Amin-Zainal yang didukung partai koalisi Nasdem, Golkar, PAN, dan Gerindra juga unggul dalam perolehan suara di seluruh kecamatan yang ada di Banda Aceh. Dari sembilan kecamatan tersebut, perolehan tertinggi sementara yang diraih Amin-Zainal didapatkan di Kecamatan Baiturrahman sebesar 72,1 persen.

Ketua Komisi Independen Pemilihan (KIP) Banda Aceh Munawar Syah membenarkan perihal keunggulan suara pasangan Amin-Zainal yang sudah sangat jauh melampaui pasangan nomor urut 1, Illiza-Farid.

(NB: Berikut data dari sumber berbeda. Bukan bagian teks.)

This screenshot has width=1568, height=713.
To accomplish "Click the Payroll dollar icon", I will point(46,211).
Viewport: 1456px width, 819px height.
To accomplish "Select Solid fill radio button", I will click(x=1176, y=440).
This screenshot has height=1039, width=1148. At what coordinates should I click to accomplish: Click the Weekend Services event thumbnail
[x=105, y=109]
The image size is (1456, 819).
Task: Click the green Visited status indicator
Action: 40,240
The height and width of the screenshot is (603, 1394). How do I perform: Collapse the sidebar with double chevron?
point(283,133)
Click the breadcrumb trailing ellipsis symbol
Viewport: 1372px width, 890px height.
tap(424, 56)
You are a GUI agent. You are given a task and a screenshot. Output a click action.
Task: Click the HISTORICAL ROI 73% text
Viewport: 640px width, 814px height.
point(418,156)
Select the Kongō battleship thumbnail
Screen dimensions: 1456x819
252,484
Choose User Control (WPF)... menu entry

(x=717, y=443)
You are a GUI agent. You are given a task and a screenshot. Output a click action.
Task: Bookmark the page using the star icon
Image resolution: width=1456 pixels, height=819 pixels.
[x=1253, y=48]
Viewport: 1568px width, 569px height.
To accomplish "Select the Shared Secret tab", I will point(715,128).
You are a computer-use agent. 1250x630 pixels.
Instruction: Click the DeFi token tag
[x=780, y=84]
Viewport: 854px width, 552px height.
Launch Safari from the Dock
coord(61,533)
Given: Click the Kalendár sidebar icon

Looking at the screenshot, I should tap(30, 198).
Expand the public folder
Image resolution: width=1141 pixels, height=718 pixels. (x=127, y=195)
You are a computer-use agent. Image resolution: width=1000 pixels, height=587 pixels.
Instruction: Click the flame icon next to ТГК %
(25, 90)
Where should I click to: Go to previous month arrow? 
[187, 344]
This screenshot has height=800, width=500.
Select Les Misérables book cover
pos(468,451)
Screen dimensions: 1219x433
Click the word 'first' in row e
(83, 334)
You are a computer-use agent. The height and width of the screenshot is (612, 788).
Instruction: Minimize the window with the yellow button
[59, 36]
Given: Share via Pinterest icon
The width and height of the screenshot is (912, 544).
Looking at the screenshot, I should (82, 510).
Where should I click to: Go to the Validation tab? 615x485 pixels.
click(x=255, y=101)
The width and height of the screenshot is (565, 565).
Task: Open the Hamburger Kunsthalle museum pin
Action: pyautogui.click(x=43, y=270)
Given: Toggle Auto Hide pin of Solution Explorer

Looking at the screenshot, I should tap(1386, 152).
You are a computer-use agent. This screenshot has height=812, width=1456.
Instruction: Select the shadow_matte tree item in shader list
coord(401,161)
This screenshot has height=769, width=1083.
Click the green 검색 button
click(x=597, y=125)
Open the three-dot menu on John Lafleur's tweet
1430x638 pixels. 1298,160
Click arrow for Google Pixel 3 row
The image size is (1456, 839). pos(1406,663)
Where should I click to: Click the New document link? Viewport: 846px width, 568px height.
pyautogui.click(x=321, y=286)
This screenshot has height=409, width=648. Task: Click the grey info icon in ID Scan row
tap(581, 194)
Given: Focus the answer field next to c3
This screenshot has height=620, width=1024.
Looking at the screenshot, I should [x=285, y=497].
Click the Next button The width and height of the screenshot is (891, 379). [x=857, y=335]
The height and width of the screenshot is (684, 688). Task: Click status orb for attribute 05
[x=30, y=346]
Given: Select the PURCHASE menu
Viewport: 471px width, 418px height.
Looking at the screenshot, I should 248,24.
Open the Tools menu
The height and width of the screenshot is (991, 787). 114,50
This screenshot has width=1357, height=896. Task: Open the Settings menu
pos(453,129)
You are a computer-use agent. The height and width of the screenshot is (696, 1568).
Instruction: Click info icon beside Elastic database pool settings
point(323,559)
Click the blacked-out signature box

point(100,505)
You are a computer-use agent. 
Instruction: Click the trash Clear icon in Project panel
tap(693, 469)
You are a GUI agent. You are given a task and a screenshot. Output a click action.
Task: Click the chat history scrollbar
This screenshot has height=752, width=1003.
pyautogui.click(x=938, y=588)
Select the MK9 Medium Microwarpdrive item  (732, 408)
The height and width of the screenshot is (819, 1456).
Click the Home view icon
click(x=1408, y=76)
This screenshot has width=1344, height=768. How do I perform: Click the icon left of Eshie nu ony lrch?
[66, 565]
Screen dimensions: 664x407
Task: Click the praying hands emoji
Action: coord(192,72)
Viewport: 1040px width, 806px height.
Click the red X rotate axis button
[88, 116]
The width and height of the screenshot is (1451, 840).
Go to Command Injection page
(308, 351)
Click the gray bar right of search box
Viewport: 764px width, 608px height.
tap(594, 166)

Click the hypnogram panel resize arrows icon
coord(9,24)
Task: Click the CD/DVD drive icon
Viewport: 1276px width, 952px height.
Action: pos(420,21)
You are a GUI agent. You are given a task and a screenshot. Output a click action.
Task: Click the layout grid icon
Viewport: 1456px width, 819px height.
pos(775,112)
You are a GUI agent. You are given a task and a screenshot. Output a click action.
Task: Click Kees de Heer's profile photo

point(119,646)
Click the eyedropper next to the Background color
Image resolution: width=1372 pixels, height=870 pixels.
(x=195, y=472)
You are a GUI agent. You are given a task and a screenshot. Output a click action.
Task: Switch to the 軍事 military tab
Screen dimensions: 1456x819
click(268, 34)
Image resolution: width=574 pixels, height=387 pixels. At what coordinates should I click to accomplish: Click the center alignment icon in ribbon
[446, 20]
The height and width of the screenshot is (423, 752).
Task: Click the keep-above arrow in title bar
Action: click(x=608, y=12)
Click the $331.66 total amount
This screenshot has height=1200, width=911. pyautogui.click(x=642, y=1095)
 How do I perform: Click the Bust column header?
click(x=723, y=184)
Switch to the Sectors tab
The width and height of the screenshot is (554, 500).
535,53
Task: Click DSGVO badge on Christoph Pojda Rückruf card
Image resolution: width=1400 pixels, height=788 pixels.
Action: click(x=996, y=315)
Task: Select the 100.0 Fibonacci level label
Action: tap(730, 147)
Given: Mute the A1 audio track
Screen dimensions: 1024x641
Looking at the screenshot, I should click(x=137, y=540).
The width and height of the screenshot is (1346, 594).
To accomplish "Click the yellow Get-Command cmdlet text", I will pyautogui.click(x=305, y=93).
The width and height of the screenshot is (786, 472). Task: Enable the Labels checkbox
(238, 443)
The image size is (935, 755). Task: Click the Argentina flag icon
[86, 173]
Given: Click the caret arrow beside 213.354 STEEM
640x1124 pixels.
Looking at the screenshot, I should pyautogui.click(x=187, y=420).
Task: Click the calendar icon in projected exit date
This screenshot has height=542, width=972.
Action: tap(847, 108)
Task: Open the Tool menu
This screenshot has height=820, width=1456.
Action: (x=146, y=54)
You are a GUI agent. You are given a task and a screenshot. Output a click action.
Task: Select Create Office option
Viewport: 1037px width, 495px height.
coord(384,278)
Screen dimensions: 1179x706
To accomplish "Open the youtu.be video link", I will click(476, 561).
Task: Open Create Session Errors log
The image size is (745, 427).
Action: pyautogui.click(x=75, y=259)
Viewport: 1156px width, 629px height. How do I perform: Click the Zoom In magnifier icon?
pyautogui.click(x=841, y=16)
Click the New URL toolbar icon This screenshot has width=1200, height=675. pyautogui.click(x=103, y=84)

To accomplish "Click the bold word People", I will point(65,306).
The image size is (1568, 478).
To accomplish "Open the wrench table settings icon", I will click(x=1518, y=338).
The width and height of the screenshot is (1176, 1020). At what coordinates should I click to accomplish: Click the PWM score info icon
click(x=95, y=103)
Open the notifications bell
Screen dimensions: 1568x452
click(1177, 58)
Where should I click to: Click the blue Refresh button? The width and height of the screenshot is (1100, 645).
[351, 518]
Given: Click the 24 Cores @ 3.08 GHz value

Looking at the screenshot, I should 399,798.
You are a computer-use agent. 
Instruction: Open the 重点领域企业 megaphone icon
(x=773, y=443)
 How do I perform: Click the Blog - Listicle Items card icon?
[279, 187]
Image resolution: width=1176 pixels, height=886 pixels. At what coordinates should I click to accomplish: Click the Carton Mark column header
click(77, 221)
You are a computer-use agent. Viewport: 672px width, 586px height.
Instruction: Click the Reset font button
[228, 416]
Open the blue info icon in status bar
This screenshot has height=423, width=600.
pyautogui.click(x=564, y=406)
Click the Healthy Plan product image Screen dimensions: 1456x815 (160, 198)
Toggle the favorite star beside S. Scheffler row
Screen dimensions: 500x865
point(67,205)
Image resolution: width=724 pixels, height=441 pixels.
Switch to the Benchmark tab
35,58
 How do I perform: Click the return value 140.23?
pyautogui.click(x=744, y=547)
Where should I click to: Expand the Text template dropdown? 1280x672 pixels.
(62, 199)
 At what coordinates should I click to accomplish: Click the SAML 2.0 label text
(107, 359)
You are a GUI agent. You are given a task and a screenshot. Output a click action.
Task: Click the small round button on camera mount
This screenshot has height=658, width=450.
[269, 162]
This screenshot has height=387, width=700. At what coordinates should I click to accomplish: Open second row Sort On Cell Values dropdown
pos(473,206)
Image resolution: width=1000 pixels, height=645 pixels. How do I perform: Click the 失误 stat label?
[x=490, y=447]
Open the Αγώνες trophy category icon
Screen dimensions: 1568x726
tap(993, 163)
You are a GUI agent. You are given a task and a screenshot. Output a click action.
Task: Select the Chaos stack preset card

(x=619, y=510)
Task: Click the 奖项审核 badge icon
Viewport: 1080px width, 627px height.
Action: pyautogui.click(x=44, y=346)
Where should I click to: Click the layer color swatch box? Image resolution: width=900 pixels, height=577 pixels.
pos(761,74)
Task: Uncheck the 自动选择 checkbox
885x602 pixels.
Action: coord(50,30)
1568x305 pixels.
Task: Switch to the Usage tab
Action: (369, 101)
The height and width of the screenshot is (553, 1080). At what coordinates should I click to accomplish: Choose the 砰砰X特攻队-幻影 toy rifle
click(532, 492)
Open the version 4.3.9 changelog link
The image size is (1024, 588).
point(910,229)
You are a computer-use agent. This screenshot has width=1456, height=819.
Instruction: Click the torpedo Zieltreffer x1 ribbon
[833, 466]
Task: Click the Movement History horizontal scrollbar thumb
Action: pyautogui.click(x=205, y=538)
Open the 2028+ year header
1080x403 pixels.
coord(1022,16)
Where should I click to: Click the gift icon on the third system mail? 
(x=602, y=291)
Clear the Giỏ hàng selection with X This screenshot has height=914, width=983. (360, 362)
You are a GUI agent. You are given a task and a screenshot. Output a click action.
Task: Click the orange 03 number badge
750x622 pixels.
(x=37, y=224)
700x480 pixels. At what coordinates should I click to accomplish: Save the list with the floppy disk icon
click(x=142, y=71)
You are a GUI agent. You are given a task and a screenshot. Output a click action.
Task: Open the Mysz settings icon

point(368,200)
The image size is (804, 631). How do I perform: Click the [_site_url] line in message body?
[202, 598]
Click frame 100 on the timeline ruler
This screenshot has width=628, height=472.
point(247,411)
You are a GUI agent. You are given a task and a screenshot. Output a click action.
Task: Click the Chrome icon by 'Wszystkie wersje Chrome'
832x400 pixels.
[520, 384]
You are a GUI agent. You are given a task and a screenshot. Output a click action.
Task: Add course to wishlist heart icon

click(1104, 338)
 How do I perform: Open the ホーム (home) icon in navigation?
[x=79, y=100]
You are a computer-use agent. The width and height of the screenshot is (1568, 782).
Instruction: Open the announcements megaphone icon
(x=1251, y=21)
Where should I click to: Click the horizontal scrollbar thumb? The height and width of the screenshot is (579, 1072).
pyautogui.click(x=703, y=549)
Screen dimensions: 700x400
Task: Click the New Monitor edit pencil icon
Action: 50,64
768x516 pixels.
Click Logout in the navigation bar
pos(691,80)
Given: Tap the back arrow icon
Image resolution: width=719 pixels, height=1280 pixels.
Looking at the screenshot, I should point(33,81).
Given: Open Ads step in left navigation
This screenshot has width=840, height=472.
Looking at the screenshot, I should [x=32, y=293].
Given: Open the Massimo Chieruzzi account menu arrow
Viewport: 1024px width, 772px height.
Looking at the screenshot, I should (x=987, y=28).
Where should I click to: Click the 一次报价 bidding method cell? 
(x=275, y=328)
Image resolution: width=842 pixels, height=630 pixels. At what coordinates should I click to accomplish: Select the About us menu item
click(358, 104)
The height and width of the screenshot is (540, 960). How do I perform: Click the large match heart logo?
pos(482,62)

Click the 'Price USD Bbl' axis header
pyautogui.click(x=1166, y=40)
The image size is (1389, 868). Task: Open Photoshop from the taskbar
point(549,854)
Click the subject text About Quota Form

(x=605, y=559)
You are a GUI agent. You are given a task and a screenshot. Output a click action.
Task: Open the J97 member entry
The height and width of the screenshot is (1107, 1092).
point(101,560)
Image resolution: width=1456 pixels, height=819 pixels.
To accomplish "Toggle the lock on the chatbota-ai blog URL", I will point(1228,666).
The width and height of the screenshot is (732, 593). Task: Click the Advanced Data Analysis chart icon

“Ya, kalau dilihat dari tren suaranya, kemenangan Paslon nomor urut 2 ini tak terbendung. Jauh sekali meninggalkan nomor urut 1. Selisihnya antara 70 dan 30 persen,” ujar Munawar di Kantor KIP Banda Aceh, Kamis pekan lalu.

Selain itu, tambahnya, hingga saat itu belum ada laporan terkait pelanggaran Pilkada, baik oleh Paslon nomor urut 1 maupun nomor urut 2 yang disampaikan kepada KIP Banda Aceh.

“Nggak ada laporan. Paslon yang kalah juga sudah bisa menerima hasil Pilkada. Kita lihat faktanya di lapangan ya seperti ini,” tandasnya.

Dalam konferensi pers yang diadakan di rumahnya di Kecamatan Meuraxa, Kamis pekan lalu, Aminullah Usman mengapresiasikan pelaksanaan Pilkada Banda Aceh yang menurutnya berlangsung jujur, adil, aman, serta tanpa rekayasa.

Baca: Pesta Gol Bang Carlos

Ia menyatakan masyarakat Banda Aceh sudah menunjukkan kedewasaan demokrasi dengan memberikan hak pilih mereka dalam Pilkada. “Luar biasa Pilkada di Banda Aceh. Inilah Pilkada yang jurdil, berjalan lancar dan aman,” ujarnya, dilansir merdeka.com.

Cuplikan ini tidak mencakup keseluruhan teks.